Schreibe den Text über historische Rekonstruktion und Denkmalschutz im Anschluss an seinen letzten Satz weiter.

──────── Ausgewählter Auszug

Historische
Rekonstruktion statt Denkmalschutz?
Von
Diego Castro
„What
looks good today may not look good tomorrow“. Dieser Satz prangte
wie nagender Selbstzweifel an der Beständigkeit des eigenen Werks
auf einem Bild des früh verstorbenen Malers Michel Majerus (1967
– 2002). War der künstlerische Erfolg nur dem
kontemporären Massengeschmack geschuldet? Was wir heute als
ästhetisch ansprechend Empfinden, könnte schon morgen ein Dorn im
Auge sein. Doch jener wandlungsfähige Geschmack, der die derzeit
angesagten Maler schon morgen in die Depots verbannt und in den
Innenstädten mit der Abrissbirne jähe Gewalt an der Architektur
kaum vergangener Dekaden verübt, könnte schon morgen wieder passé
sein. Das Schicksal der Architektur ist von dem der Bildkunst aber
verschieden. Kunst, die nicht mehr gefällt würden wir kaum
zerstören. Bilderstürme haben zurecht den Ruch des Barbarischen. So
lagern wir unliebsame Kunst von Gestern lieber in Depots. Bauwerken
aber, die nicht mehr dem Zeitgeist entsprechen, droht der Abriss .

────────────────
──────── Vorliegende Einträge

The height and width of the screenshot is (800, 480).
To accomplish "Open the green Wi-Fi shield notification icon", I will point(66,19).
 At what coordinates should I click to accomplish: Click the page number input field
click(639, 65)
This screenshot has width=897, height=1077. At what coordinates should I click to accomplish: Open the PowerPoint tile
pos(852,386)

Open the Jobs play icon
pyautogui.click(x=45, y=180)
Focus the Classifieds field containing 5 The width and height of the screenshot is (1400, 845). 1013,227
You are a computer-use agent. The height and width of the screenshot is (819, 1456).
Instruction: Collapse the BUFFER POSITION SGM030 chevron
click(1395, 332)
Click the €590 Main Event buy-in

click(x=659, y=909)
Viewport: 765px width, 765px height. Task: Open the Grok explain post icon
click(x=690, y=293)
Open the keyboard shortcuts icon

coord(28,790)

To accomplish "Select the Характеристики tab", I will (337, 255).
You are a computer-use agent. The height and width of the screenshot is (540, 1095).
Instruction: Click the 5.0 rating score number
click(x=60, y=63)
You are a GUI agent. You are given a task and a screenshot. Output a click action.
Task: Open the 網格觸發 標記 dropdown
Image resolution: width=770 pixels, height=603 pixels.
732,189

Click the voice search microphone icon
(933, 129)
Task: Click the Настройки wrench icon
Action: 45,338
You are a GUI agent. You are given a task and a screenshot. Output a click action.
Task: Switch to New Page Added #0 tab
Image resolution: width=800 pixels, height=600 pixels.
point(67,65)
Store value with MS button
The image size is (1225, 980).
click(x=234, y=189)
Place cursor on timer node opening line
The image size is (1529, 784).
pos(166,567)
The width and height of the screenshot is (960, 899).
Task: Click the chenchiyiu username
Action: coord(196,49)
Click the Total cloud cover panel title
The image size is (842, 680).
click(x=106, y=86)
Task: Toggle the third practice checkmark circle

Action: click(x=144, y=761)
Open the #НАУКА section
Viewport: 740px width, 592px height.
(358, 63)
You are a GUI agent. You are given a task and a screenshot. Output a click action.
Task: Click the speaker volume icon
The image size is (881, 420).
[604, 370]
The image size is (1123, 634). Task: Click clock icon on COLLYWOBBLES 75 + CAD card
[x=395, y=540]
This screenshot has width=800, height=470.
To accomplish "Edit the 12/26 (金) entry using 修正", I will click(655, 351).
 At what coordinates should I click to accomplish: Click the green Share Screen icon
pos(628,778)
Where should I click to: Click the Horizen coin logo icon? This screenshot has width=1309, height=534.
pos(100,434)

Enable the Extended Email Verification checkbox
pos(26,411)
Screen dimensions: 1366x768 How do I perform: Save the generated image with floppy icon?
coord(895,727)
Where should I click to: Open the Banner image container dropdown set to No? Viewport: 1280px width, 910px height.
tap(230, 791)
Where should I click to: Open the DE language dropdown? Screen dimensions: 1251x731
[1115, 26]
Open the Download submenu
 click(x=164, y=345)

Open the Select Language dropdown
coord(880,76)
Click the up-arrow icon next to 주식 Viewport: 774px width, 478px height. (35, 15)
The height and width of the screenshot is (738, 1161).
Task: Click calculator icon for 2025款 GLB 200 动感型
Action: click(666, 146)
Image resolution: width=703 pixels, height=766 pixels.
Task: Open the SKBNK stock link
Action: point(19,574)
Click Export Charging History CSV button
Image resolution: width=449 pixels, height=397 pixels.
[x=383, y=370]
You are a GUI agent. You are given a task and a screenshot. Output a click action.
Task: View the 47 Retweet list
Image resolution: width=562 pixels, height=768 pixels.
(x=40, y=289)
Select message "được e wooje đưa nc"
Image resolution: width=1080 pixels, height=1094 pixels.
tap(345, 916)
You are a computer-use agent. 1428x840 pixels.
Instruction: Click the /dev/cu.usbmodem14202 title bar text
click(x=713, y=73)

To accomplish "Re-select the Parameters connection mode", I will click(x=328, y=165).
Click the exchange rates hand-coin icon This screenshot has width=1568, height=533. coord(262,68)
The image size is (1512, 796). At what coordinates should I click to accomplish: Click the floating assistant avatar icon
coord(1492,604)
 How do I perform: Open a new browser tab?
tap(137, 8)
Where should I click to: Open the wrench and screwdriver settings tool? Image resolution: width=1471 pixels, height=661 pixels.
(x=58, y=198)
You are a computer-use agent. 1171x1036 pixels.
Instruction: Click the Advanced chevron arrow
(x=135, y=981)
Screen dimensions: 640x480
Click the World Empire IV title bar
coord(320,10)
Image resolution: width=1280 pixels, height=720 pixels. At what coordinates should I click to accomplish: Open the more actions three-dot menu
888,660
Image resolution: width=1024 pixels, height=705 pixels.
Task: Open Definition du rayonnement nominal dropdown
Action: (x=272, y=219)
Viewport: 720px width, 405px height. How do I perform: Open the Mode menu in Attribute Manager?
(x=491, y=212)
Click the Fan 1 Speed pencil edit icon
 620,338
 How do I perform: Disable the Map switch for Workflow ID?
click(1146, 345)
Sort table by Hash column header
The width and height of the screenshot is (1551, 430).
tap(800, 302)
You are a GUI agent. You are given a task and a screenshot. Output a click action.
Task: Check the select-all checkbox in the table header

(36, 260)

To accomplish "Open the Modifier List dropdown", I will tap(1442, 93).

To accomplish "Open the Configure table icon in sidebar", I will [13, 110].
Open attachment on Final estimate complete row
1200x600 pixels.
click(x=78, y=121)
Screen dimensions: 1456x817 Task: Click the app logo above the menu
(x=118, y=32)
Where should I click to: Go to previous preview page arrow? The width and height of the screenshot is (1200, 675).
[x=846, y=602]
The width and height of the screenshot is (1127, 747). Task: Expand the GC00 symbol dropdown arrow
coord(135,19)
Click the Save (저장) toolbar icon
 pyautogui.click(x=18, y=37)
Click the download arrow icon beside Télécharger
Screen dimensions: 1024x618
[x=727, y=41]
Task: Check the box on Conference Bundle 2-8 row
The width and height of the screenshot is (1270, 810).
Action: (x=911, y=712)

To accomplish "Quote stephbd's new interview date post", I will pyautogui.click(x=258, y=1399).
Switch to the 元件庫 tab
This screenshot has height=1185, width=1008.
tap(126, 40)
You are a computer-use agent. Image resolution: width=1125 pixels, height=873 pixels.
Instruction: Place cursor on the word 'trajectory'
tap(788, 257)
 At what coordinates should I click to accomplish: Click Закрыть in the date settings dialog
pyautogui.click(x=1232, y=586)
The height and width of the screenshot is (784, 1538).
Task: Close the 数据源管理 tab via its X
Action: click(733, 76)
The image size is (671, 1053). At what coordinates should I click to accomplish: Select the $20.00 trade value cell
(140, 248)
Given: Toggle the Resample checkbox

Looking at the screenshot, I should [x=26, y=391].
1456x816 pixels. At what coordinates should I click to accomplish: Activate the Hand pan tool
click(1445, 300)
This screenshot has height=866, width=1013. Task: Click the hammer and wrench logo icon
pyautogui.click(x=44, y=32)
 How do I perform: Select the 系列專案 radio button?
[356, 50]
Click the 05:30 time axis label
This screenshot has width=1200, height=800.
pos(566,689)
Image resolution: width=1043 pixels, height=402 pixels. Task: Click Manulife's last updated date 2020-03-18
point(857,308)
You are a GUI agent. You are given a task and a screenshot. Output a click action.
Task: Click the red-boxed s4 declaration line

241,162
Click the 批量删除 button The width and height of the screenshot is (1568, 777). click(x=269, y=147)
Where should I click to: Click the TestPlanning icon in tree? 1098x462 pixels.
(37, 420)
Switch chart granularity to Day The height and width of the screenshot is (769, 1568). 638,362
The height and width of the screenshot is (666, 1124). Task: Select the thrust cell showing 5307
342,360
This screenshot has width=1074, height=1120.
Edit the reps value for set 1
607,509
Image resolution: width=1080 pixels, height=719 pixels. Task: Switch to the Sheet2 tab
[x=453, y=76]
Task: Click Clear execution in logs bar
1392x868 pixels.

────────────────

## [Lösung]
Altstadt
kracht, Bargeld lacht. Um Investoren anzulocken, sind unternehmerisch
agierende Städte bereit, für schnelles Geld unwiederbringlichen
Schaden am urbanen architektonischen Erbe anzurichten. Man kann
angesichts desaströser Großprojekte der konkurrierenden Metropolen
wissen, warum die Städte stetig auf der Suche nach neuem Geld sind,
ohne Verständnis dafür aufzubringen. Dass zu viel Wettbewerb den
Städten langfristig schadet, kann man an defizitären
Großbauvorhaben, an Gentrifizierung und urbaner Normalisierung
erkennen. In überteuerten Innenstädten verschwinden
Alteingesessene. Die immer gleichen Fußgängerzonen und
Einkaufszentren erwachsen. Neben brutalistischer
Landmarken-Architektur hat sich ein Teil der Stadtentwickler dem
nostalgischen Bauen verschrieben. So oder so hofft man, durch
artifizielle Alleinstellungsmerkmale im City-Ranking zu punkten.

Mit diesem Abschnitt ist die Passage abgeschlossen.